▶ **What you should do**:
Starting at the line that contains "Where should I", transcribe every remaining line of the entries exactly, including the last one.

▶ **Data**:
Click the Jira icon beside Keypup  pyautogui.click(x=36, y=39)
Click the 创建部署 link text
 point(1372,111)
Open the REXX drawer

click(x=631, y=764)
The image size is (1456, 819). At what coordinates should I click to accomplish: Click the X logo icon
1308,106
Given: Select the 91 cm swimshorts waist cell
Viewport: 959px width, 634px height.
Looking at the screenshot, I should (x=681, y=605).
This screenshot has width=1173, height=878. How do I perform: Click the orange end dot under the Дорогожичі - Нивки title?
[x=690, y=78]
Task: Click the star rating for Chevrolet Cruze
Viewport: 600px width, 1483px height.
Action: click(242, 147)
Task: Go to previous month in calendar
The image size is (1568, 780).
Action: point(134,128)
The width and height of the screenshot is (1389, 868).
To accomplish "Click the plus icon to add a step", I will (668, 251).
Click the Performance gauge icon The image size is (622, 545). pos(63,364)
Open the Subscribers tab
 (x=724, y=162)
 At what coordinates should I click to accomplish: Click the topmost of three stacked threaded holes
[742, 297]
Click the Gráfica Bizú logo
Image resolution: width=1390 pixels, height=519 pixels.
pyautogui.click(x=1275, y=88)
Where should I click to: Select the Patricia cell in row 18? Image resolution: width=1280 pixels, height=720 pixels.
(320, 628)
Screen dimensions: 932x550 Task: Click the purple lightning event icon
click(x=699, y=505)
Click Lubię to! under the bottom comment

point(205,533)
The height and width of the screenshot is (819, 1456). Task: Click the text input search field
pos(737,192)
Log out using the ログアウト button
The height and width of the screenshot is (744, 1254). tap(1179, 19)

▶ **Answer space**:
Where should I click to: Select the Patricia cell in row 18? Image resolution: width=1280 pixels, height=720 pixels.
(320, 628)
Screen dimensions: 932x550 Task: Click the purple lightning event icon
click(x=699, y=505)
Click Lubię to! under the bottom comment

point(205,533)
The height and width of the screenshot is (819, 1456). Task: Click the text input search field
pos(737,192)
Log out using the ログアウト button
The height and width of the screenshot is (744, 1254). tap(1179, 19)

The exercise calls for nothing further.